The number of older Americans taking on student debt on behalf of their children and grandchildren has quadrupled in the past decade, with consumers over 60 now holding $66.7 billion in student loan debt, according to a new report by the Consumer Financial Protection Bureau.
The Washington Post reports the skyrocketing cost of college has placed a particular burden on older Americans, many of whom are struggling to pay back growing debts in their retirement years. Nearly 40% of federal student loan borrowers over age 65 are in default, the highest rate for any age group, the data show.
Americans owe nearly $1.4 trillion in outstanding student loans. A slow job market recovery, growing income inequality and stagnant wages have made it difficult for younger Americans to be economically independent, and now there are signs that those financial struggles are dragging down their parents and grandparents as well.
Increasingly, older borrowers are being taken by surprise by student loan debt, according to financial advisers. Often parents and grandparents co-sign loans—the majority of student loans are co-signed by people age 55 and up—assuming they’ll be off the hook once the borrower graduates from school and lands a job. But increasingly, that not the case.

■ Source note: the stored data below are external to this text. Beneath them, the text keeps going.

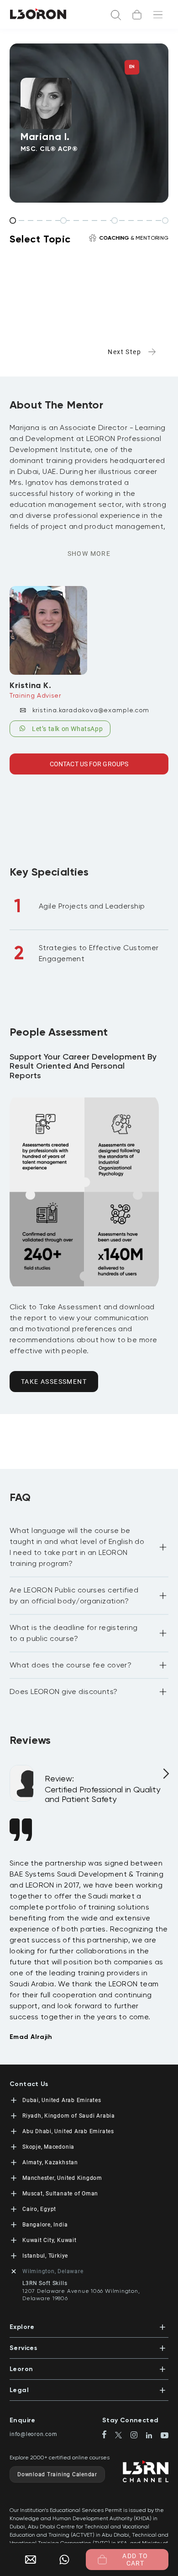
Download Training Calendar (57, 2474)
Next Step (124, 351)
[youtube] (164, 2436)
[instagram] (138, 2435)
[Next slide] (164, 1777)
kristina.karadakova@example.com (91, 710)
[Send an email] (26, 2559)
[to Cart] (136, 14)
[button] (89, 1547)
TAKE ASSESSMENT (54, 1381)
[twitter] (122, 2436)
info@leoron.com (34, 2434)
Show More (89, 553)
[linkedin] (152, 2436)
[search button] (116, 14)
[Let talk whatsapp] (64, 2559)
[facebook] (108, 2435)
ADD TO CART (135, 2559)
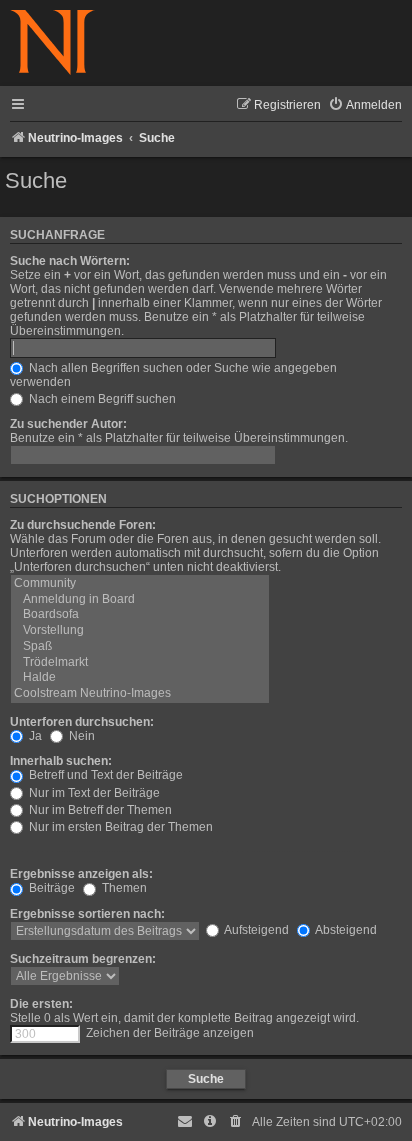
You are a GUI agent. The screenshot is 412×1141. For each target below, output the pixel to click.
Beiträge (50, 888)
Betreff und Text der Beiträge (104, 775)
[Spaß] (140, 647)
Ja (34, 736)
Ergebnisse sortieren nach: (87, 914)
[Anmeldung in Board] (140, 600)
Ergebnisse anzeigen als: (81, 874)
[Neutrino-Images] (52, 43)
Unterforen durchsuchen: (82, 722)
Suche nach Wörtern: (70, 261)
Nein (80, 736)
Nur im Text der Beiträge (93, 793)
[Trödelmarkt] (140, 663)
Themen (123, 888)
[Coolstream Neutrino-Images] (140, 694)
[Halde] (140, 678)
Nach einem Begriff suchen (101, 399)
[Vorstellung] (140, 631)
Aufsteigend (255, 930)
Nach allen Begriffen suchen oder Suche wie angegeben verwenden (173, 375)
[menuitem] (365, 105)
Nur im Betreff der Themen (99, 810)
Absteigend (345, 930)
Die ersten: (41, 1004)
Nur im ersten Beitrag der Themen (119, 827)
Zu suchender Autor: (68, 424)
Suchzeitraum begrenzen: (83, 959)
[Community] (140, 584)
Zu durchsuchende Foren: (83, 525)
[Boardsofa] (140, 615)
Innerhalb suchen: (61, 761)
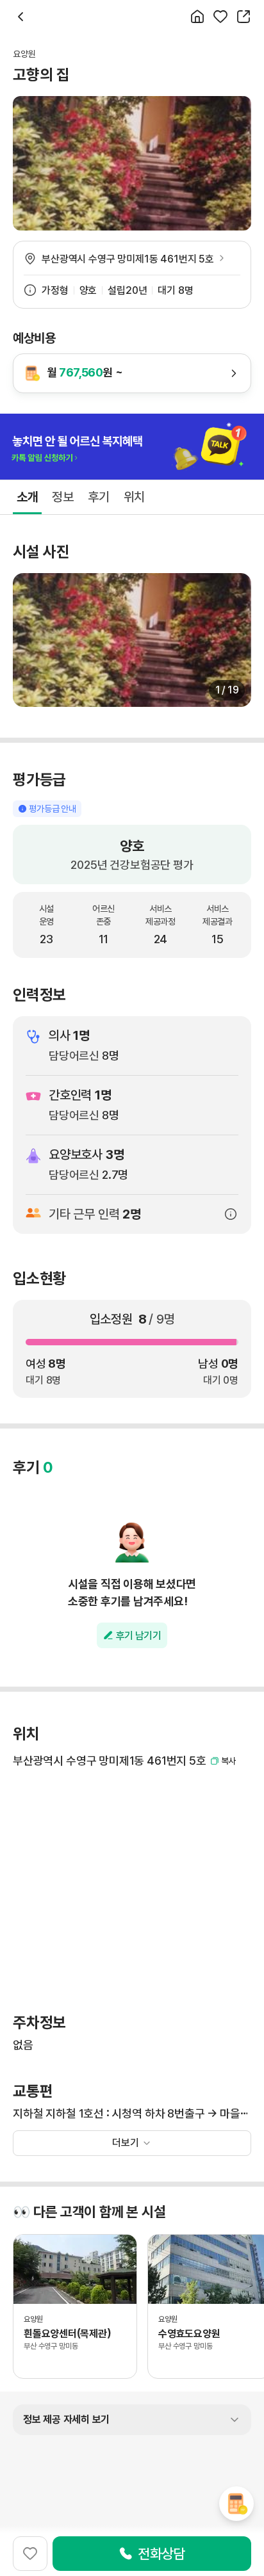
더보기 (125, 2143)
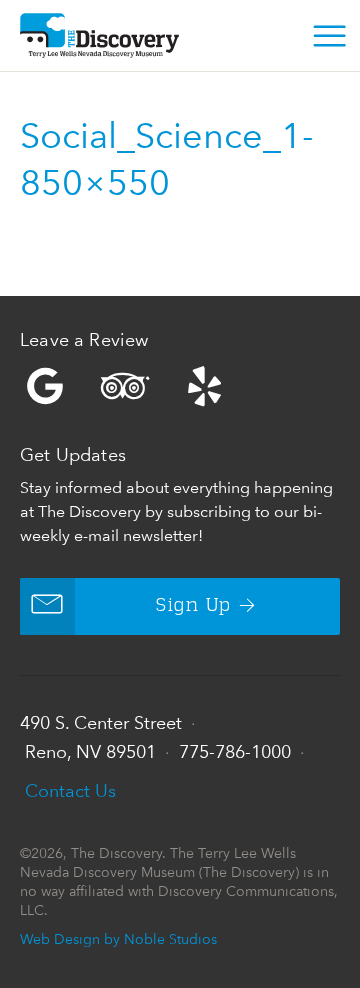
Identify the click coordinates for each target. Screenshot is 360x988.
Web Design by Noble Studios (118, 938)
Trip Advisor (125, 386)
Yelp (180, 386)
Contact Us (70, 790)
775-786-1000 (235, 751)
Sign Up (193, 606)
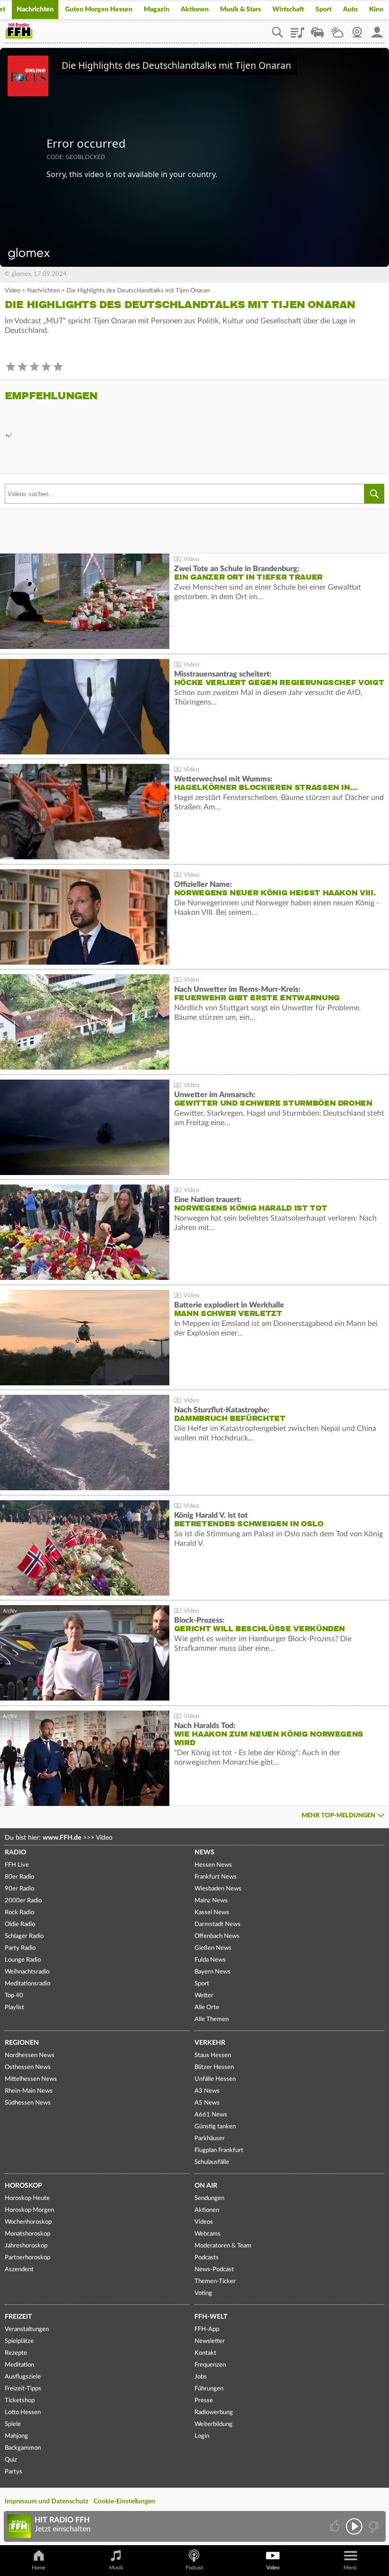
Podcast (194, 2567)
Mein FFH (377, 29)
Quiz (11, 2460)
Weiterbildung (213, 2424)
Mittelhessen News (31, 2079)
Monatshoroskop (27, 2234)
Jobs (200, 2377)
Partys (13, 2472)
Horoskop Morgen (29, 2210)
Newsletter (209, 2341)
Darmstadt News (217, 1924)
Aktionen (195, 9)
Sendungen (209, 2198)
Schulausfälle (211, 2162)
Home (39, 2567)
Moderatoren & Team (222, 2246)
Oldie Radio (20, 1924)
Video (12, 291)
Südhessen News (28, 2103)
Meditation (19, 2365)
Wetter (337, 29)
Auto (350, 9)
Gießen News (213, 1948)
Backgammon (23, 2448)
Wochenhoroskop (28, 2222)
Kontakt (205, 2353)
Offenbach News (217, 1936)
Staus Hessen (212, 2055)
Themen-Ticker (215, 2281)
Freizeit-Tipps (23, 2389)
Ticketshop (20, 2400)
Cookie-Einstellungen (124, 2501)
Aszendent (19, 2269)
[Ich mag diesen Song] (335, 2526)
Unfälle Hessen (215, 2079)
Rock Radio (19, 1912)
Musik (116, 2567)
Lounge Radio (23, 1960)
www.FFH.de (62, 1837)
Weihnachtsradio (27, 1972)
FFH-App (206, 2329)
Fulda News (210, 1960)
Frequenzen (210, 2365)
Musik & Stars (240, 9)
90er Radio (19, 1889)
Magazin (156, 9)
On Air (205, 2185)
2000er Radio (23, 1901)
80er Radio (19, 1877)
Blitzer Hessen (214, 2067)
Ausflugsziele (23, 2377)
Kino (376, 9)
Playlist (297, 29)
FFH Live (17, 1865)
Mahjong (16, 2436)
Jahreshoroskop (26, 2246)
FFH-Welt (210, 2316)
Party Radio (20, 1948)
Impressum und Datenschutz (46, 2501)
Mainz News (211, 1901)
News (204, 1852)
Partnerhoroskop (27, 2258)
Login (201, 2436)
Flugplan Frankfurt (218, 2150)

And a growing number of borrowers over age 65 also say their Social Security benefits—often the only source of regular retirement income for older Americans—had been seized because of unpaid student loans, the report says. Those with student loan debt also had less money saved for retirement than their counterparts without student debt did.
“What we started to see in 2008, 2009, during the recession, is that the jobs just aren’t there for young graduates,” says Mark Stinson, a senior advisor for FAI Wealth Management in Columbia, Maryland. “What that means is that parents and grandparents are unwittingly taking on their debt—and that’s a position a lot of people just weren’t expecting to be in.”